Petr Bena wrote:
There is a number of services running on our wikis, such as english wikipedia which are for example generating some information and frequently update certain page with these data, (statistics etc). That makes tons of revisions that will be never needed in future and which will be in database with no option to remove them.
For this reason it would be nice to have an option to create a special page on wiki which would have only 1 revision and its data were overwritten, so that it wouldn't eat any space in DB. I know it doesn't look like a big issue, but there is a number of such pages, and bots that update them generate lot of megabytes every month. Bot operators could use for example external web server to display these data, but these can't be transcluded using templates, like here: http://en.wikipedia.org/wiki/Wikipedia:WikiProject_Articles_for_creation/Sub... ssions
What do you think about this feature? Is it worth of working on, or this isn't a big issue? Keep in mind that even if we have a lot of storage, these unneeded data make the dumps larger and processes that are parsing the XML files are slower
Hi.
I think this is the wrong approach to take. I agree that adding these revisions to the database is a silly thing to do. https://commons.wikimedia.org/wiki/Template:Toolserver is usually the example I use (currently at 44,816 revisions).
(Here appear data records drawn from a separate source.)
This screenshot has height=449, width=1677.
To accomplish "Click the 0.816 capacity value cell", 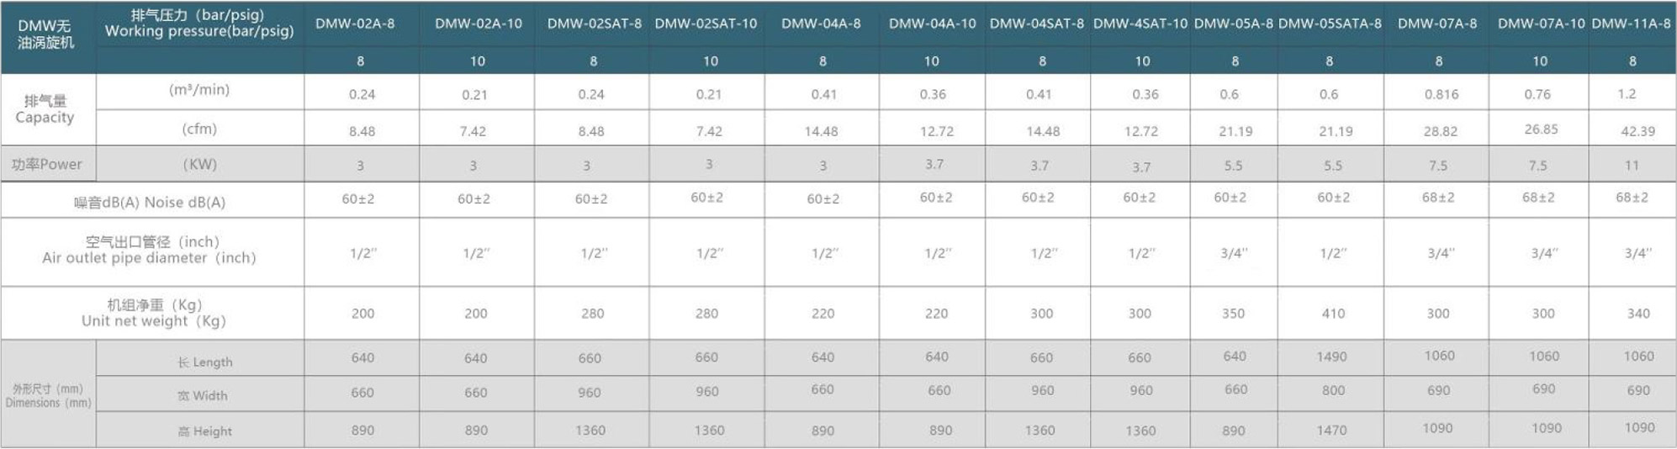I will tap(1442, 94).
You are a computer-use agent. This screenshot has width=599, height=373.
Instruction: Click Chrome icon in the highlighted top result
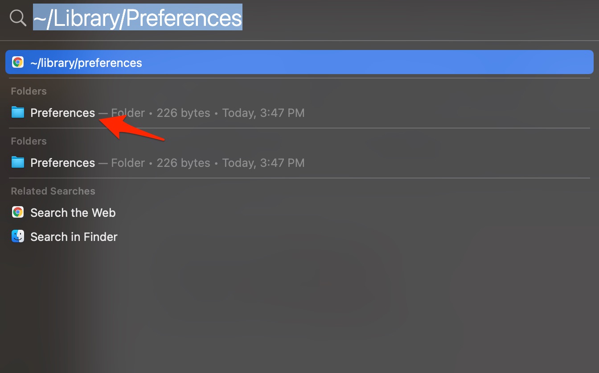coord(18,62)
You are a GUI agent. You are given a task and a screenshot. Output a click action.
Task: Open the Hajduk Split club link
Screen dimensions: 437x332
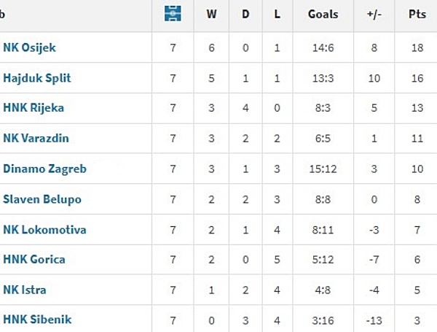[x=37, y=78]
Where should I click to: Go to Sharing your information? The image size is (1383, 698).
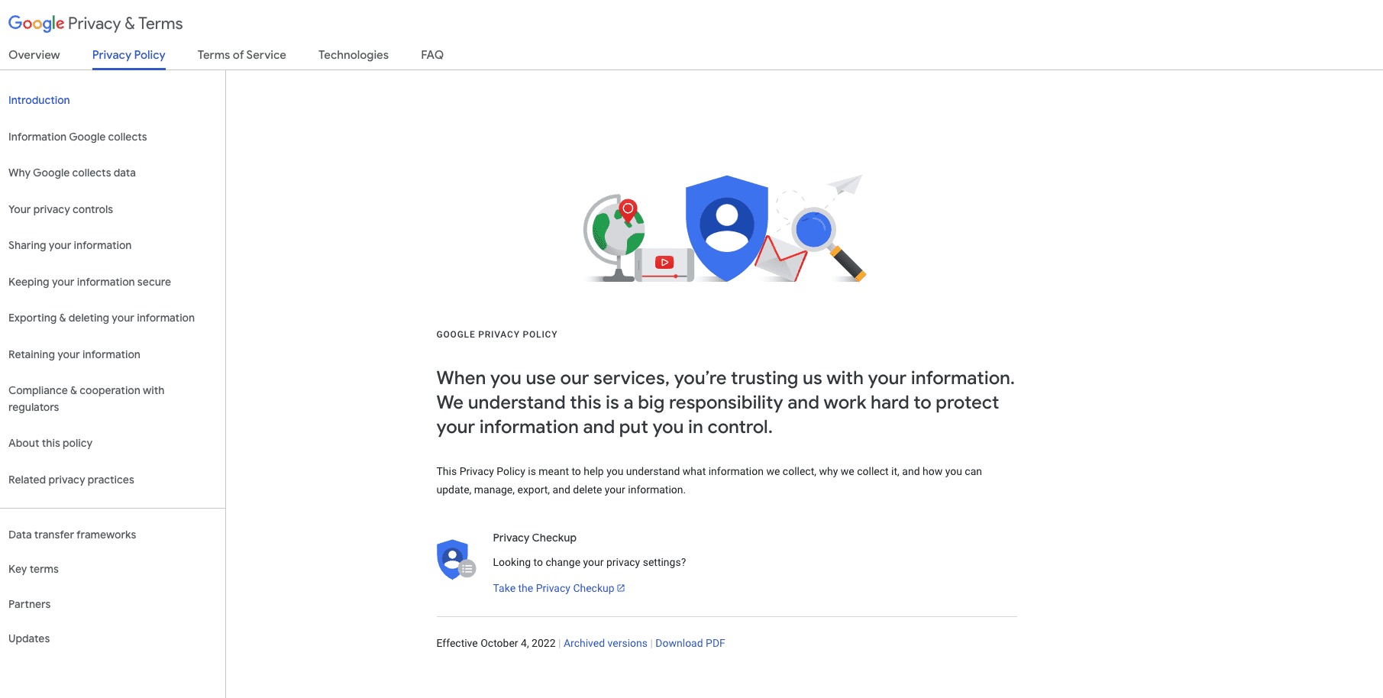[x=69, y=245]
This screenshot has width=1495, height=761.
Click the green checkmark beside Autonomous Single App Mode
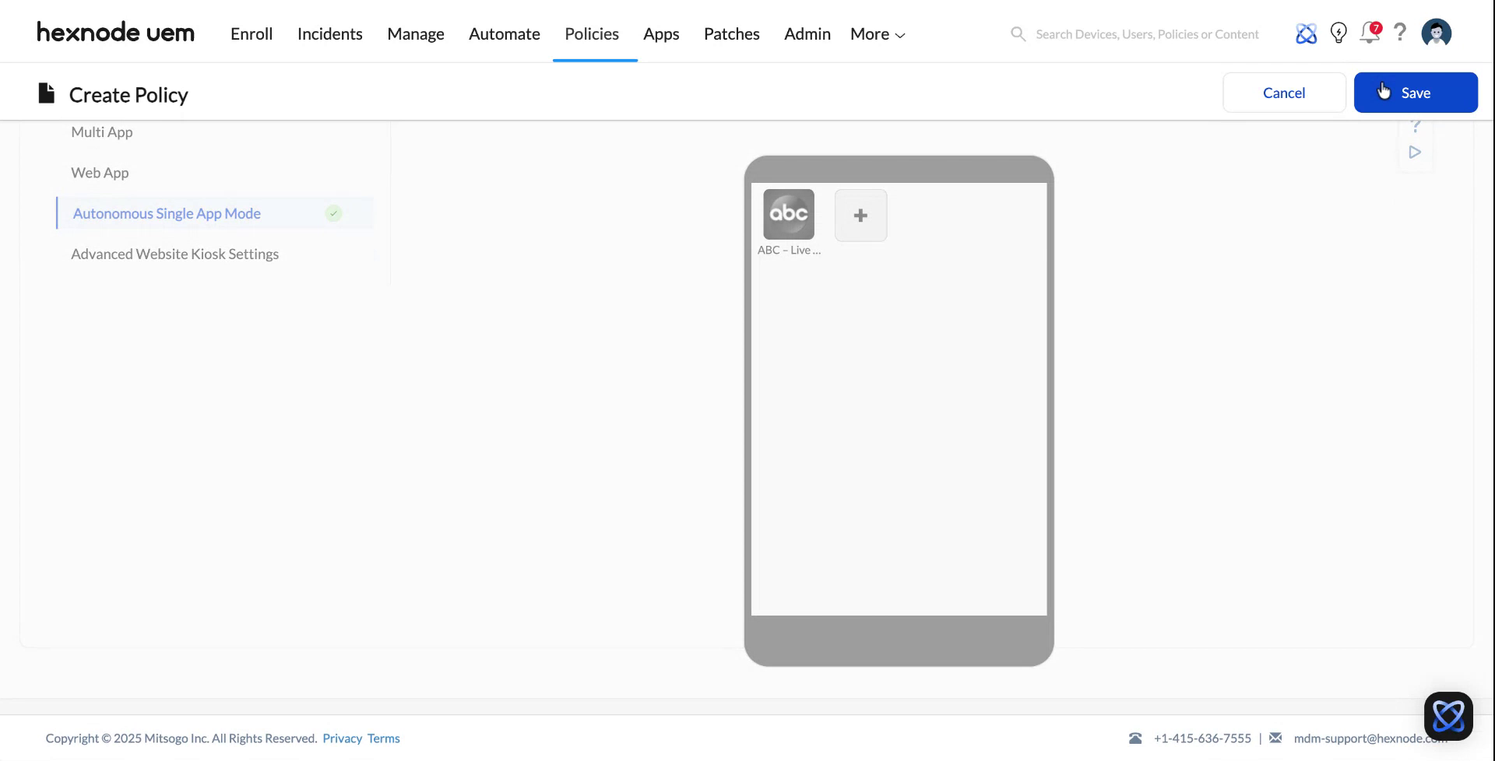(333, 213)
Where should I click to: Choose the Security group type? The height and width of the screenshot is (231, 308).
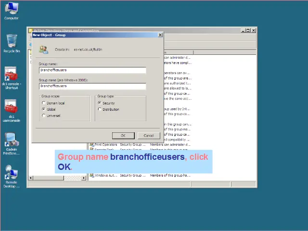click(100, 103)
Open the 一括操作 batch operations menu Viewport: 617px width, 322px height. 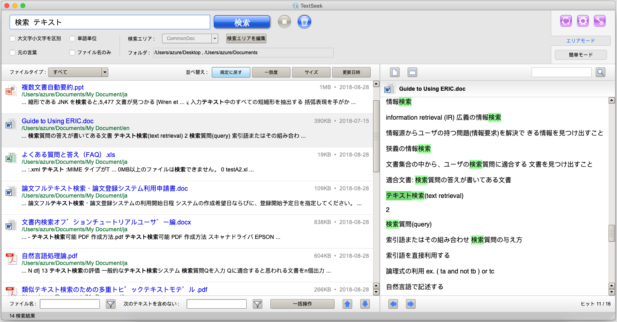(302, 304)
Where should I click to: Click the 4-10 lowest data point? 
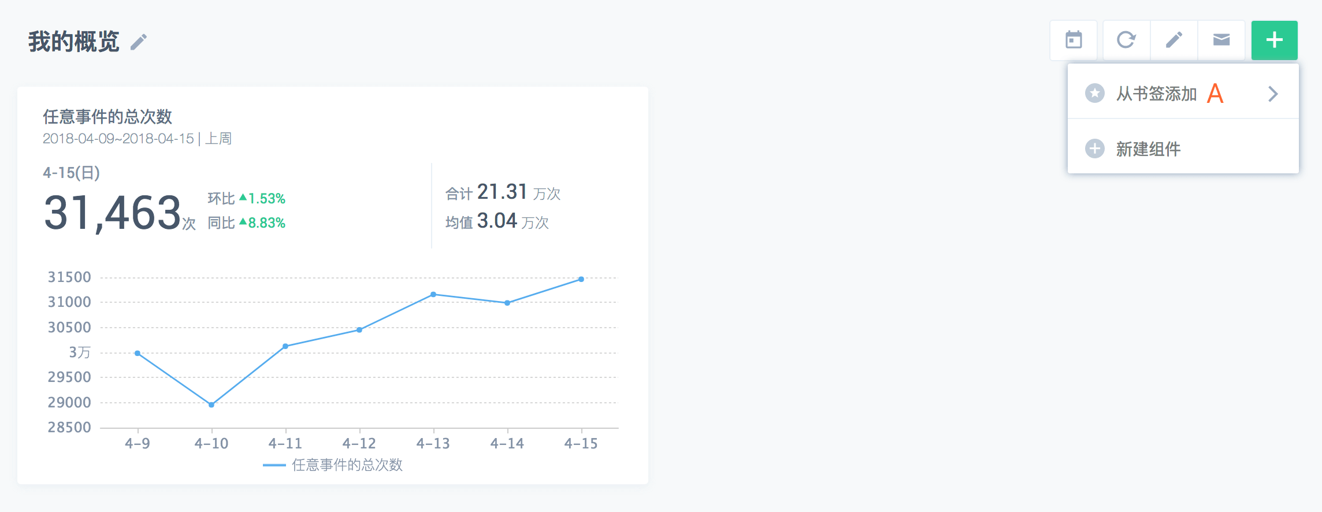coord(211,405)
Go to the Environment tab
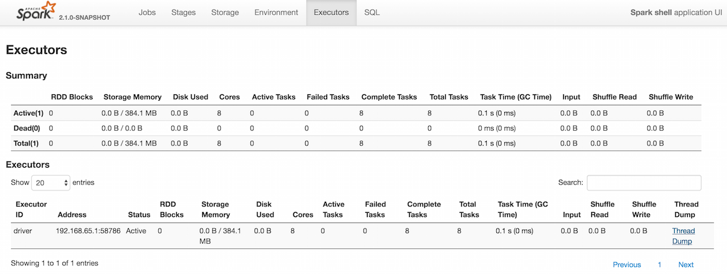 point(276,13)
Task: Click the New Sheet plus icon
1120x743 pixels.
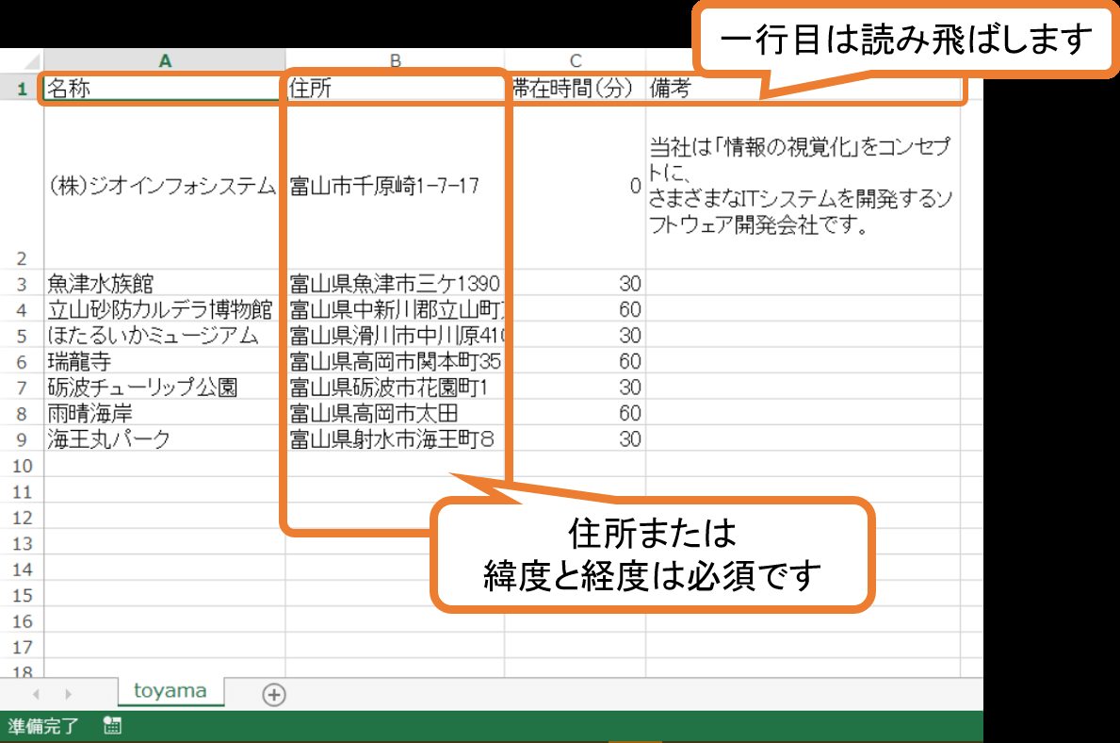Action: click(271, 693)
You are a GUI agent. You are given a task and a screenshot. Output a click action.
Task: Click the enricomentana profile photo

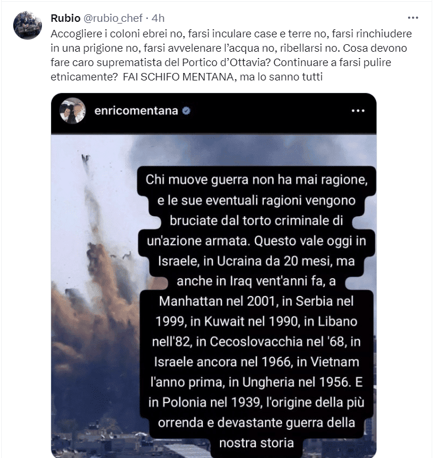click(x=72, y=111)
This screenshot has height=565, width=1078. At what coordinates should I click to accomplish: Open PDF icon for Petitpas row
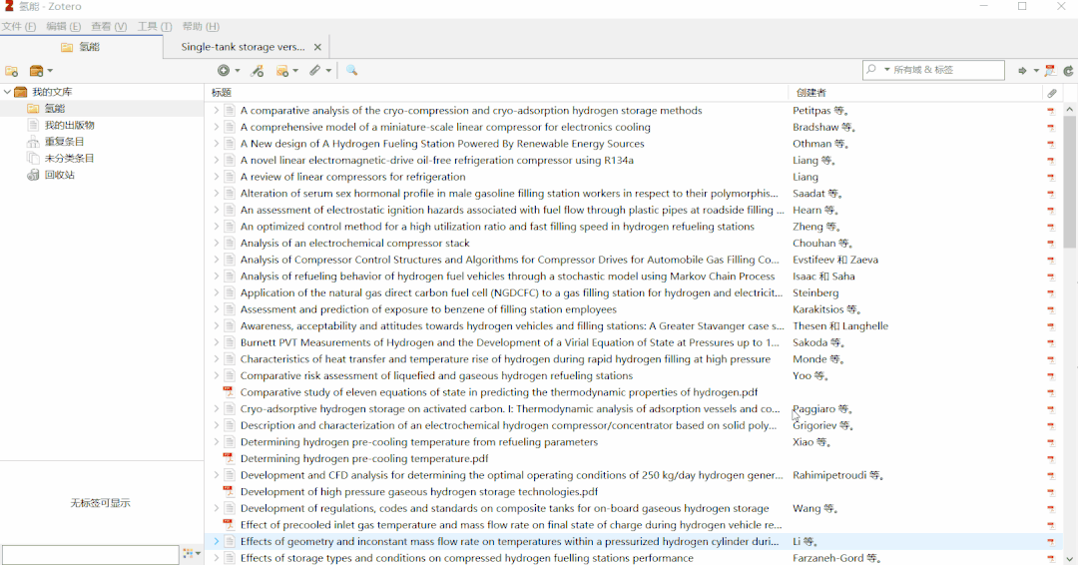point(1050,111)
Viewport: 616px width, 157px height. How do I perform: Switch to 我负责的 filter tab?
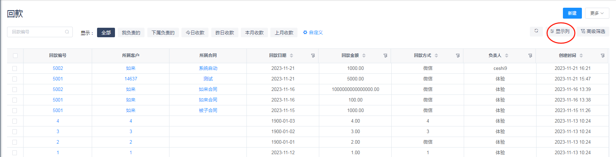(131, 33)
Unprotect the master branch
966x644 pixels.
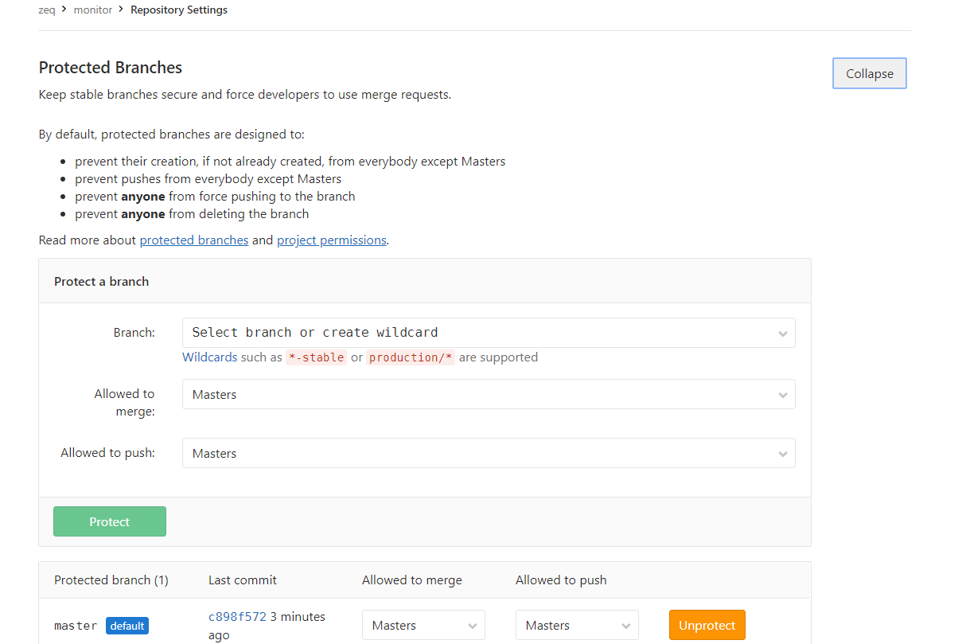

For pages such as this, there are a few reasons you might put this on a wiki as opposed to having a dynamic tool on an external service:
* historical data can be stored and tracked; * users can see the updated information in their watchlists; and * the data can be transcluded elsewhere on the wiki.
Depending on the bot and the page, points one and two can have more or less importance. For the third point (transclusion), I've always thought it would be neat to be able to transclude content from the Toolserver. I don't think it's been explored too much, but imagine something like:
{{#toolserver:~user/my_dynamic_tool.py}}
MediaWiki could take this parser tag, fetch the remote content, run it through the parser/sanitizer, and then cache the page. A purge of the MediaWiki page would update the data.
Or nowadays, I guess you could do something similar with jQuery.
This creates a reliance on an external tool to be up and running and might make page load a bit slower, but most of this data is non-critical. As long as it doesn't block page loading when the external service is down, it isn't a big deal.
I'm very hesitant to introduce page history truncation or manipulation. We generally work hard to preserve and protect the integrity of the page history and we use Special pages for dynamic data. For a lot of these bots and pages, I agree that we need to re-evaluate them and make smarter decisions about to present and update the data they provide, but I don't think changing MediaWiki's page history infrastructure is the best approach, given the other options available.
MZMcBride